_THE PROBLEM_: After reading the lines below, count those that contain "star" and give the count alone.

_DATA EXCERPTS_:
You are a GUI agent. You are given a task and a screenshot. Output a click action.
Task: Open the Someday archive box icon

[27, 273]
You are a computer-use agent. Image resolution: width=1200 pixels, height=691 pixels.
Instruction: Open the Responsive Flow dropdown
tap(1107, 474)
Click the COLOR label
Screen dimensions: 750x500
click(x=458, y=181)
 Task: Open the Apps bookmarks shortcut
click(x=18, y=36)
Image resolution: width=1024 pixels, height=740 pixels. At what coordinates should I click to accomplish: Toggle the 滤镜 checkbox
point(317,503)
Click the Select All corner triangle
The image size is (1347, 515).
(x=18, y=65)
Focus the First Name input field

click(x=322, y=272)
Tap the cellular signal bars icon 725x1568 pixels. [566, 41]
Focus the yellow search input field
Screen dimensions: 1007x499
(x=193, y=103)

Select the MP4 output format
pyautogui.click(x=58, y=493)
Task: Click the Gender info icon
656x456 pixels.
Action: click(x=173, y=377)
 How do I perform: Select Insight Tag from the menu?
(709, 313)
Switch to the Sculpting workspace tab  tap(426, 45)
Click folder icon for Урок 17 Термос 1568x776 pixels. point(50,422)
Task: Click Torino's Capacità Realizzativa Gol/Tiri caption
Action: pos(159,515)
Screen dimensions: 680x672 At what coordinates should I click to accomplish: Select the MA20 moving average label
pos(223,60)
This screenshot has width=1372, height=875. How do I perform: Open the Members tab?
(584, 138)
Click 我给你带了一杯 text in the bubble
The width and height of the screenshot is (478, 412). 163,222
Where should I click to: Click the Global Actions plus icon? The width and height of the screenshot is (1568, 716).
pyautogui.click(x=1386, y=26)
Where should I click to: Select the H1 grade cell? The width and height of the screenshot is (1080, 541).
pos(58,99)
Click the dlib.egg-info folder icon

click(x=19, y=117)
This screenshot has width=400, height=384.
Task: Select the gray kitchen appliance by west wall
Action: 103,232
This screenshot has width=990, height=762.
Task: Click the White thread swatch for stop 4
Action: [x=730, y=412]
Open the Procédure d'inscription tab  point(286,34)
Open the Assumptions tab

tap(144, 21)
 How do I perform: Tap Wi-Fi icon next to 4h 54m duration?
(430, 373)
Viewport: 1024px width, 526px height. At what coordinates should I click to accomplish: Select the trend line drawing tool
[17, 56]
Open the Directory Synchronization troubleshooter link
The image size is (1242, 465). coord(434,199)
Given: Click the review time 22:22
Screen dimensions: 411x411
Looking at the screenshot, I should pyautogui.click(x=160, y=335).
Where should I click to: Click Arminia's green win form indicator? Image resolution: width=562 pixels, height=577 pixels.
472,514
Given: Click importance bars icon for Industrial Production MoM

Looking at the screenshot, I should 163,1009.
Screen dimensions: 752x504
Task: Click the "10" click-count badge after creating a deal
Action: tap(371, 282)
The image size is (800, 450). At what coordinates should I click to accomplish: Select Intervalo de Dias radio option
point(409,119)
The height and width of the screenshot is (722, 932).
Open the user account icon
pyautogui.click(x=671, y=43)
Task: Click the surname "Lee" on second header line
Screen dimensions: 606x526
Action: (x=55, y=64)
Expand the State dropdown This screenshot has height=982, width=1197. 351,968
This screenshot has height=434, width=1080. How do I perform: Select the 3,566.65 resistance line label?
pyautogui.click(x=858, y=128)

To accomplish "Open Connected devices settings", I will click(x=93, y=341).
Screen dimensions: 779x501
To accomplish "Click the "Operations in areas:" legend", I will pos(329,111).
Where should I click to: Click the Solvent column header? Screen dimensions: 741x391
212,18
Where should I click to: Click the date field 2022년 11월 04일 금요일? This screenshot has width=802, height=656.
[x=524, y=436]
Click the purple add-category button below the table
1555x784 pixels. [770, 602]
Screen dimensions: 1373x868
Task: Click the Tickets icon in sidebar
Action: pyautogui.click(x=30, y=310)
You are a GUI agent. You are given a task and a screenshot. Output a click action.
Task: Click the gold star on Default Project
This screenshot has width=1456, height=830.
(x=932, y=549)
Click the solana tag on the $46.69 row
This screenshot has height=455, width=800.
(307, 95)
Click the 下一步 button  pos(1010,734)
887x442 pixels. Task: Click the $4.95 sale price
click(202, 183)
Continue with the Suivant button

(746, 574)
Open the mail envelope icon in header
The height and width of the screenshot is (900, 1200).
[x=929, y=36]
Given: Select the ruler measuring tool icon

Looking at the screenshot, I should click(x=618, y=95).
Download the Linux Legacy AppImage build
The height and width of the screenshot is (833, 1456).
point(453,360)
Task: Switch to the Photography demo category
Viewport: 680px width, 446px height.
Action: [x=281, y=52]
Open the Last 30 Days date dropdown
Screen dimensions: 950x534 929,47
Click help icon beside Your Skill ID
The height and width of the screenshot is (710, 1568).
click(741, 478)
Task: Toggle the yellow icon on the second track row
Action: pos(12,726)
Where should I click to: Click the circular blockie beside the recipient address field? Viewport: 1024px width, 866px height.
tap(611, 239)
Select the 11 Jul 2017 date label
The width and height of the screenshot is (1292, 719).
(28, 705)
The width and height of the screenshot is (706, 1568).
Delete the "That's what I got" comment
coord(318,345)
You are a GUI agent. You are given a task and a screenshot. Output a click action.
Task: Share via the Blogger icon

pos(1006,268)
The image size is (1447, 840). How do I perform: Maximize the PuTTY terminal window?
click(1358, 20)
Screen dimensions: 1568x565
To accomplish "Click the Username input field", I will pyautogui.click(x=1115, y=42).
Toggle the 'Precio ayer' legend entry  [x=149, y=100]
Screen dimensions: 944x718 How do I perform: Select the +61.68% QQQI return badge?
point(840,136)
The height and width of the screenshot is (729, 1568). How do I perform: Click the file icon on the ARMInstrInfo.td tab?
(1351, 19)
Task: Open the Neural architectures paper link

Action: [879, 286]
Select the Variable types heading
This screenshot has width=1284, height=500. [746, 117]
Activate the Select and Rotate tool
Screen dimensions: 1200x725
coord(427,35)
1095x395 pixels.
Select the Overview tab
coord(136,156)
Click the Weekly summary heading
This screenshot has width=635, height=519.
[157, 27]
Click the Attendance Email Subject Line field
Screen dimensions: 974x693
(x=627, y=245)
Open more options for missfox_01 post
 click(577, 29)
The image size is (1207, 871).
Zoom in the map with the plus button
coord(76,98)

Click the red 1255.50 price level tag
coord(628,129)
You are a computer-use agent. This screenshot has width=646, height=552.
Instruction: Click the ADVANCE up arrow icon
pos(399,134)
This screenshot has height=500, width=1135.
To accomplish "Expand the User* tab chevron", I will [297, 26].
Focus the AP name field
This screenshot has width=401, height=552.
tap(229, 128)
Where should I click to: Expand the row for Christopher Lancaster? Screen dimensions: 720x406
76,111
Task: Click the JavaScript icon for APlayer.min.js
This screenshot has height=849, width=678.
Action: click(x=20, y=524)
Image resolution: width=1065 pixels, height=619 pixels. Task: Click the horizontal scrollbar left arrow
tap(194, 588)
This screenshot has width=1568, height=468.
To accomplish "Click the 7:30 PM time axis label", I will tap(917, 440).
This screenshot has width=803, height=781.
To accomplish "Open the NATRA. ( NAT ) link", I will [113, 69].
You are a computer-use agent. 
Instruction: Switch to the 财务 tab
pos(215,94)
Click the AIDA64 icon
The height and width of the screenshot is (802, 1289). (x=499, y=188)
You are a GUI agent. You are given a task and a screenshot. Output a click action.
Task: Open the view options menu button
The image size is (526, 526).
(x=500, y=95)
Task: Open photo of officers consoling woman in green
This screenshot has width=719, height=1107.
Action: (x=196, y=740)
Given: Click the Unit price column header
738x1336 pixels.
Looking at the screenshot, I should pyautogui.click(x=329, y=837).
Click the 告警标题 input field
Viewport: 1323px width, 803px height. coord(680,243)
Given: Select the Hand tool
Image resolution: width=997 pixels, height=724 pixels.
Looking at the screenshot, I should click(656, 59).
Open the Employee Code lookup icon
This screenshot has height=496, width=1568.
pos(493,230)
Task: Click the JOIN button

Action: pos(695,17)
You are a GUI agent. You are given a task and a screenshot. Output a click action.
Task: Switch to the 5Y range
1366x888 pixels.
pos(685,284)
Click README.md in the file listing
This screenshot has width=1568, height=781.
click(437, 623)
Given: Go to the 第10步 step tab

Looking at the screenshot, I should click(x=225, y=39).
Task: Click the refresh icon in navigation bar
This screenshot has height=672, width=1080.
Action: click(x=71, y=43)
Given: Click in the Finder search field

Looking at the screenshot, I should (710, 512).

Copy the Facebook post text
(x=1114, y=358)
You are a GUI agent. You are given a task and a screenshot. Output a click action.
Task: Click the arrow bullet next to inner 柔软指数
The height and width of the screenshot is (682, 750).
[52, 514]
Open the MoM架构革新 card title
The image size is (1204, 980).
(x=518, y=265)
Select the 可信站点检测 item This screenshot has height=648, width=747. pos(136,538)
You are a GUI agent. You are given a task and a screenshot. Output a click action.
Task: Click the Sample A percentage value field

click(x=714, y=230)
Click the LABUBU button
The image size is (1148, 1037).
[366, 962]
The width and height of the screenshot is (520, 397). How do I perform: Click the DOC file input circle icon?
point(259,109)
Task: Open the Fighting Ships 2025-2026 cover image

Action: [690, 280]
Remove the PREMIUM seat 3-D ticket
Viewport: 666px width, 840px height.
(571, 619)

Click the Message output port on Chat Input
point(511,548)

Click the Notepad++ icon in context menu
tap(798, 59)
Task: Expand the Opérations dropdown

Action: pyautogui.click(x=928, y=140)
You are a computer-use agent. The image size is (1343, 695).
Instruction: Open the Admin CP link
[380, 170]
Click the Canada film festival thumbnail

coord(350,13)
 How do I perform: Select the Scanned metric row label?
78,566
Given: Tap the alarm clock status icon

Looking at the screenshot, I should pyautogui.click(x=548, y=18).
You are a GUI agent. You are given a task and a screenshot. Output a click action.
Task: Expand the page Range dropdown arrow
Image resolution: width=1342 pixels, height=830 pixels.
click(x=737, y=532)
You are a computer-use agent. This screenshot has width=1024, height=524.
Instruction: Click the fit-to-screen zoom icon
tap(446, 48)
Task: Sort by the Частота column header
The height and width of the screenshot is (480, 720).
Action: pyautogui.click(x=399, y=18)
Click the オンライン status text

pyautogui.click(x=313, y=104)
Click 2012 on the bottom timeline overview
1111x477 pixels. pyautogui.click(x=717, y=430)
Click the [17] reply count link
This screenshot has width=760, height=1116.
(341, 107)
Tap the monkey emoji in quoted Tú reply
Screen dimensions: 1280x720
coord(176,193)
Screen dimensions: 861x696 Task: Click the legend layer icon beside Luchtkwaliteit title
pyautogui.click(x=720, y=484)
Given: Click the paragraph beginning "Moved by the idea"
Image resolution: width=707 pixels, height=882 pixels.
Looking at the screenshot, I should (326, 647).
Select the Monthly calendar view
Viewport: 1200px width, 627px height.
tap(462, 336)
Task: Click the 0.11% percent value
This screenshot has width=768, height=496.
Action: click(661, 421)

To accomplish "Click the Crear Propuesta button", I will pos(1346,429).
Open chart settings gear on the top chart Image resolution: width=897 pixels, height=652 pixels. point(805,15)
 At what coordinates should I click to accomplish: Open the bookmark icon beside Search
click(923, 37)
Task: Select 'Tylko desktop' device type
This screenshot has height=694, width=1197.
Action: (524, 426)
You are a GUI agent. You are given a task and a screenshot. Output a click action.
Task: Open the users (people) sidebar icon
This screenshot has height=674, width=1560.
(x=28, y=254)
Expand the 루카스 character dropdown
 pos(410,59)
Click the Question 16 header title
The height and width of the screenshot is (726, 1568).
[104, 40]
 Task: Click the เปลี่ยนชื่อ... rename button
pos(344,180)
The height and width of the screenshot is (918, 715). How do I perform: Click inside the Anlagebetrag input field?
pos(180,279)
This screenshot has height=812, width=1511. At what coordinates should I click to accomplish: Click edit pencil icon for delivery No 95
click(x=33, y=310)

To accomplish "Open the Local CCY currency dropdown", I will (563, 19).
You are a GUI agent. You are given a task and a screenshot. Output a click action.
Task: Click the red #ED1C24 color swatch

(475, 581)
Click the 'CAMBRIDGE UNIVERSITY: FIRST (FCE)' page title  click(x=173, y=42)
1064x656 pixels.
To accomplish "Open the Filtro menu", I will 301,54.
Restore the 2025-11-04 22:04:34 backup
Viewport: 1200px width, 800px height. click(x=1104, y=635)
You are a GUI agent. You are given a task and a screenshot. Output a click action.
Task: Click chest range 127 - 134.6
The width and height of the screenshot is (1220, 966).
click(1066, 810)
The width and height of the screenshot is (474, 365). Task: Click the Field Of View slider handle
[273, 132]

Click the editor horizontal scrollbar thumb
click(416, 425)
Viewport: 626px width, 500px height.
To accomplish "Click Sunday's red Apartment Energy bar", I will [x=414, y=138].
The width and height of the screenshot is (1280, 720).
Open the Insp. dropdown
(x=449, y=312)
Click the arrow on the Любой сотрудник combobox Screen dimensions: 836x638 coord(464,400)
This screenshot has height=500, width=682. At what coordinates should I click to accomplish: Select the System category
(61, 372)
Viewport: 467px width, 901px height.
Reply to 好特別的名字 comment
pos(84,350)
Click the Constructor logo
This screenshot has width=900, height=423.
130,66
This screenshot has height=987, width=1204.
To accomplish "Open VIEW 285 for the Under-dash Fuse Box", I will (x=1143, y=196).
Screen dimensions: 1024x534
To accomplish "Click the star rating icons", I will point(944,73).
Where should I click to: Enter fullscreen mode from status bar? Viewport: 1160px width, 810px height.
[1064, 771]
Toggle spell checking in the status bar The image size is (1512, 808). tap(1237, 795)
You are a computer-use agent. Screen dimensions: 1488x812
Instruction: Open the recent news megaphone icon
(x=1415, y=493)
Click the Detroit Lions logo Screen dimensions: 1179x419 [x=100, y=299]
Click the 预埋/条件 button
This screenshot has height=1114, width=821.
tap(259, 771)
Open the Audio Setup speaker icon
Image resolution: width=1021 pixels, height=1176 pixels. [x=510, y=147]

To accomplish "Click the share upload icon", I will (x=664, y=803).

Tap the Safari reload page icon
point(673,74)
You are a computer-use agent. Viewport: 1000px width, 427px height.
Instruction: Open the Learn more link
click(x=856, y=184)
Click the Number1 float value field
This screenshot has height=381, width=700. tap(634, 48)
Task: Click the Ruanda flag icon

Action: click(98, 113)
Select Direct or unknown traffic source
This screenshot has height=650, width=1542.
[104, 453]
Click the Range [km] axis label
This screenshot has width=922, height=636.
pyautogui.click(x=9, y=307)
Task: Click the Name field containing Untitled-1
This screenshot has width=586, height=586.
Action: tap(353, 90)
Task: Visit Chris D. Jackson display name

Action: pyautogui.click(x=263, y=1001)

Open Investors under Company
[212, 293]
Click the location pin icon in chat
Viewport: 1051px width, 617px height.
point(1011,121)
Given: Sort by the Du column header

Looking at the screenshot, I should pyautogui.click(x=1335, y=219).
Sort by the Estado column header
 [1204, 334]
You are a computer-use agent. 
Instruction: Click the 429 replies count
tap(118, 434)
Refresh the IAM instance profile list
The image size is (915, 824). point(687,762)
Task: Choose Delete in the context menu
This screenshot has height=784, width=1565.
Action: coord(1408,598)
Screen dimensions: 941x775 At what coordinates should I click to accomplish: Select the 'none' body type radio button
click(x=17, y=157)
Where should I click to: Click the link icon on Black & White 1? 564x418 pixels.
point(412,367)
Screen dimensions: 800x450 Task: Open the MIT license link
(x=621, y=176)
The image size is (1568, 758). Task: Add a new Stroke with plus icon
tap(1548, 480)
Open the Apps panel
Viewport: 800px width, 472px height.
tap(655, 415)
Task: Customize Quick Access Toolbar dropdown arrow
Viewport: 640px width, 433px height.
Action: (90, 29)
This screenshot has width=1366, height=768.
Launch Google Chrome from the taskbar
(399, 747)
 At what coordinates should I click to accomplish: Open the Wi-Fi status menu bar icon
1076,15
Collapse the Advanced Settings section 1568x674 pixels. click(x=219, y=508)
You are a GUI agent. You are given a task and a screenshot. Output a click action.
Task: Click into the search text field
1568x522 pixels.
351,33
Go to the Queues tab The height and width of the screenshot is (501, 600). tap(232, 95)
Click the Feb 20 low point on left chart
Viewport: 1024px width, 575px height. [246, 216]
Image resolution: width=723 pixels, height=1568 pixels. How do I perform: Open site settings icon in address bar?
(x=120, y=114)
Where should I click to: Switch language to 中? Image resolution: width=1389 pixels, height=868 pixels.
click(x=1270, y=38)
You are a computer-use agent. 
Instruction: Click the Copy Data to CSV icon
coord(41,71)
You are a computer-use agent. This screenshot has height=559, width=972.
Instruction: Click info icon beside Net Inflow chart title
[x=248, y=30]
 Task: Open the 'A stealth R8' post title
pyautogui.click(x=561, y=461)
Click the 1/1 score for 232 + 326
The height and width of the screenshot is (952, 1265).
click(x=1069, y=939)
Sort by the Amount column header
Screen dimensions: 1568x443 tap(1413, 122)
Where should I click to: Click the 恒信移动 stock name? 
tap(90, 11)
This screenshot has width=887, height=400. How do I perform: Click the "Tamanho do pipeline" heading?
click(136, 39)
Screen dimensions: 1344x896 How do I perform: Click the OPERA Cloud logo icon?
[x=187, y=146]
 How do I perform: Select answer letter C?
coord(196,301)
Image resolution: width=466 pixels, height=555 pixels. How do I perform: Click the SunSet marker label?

_YOUR RESPONSE_: 2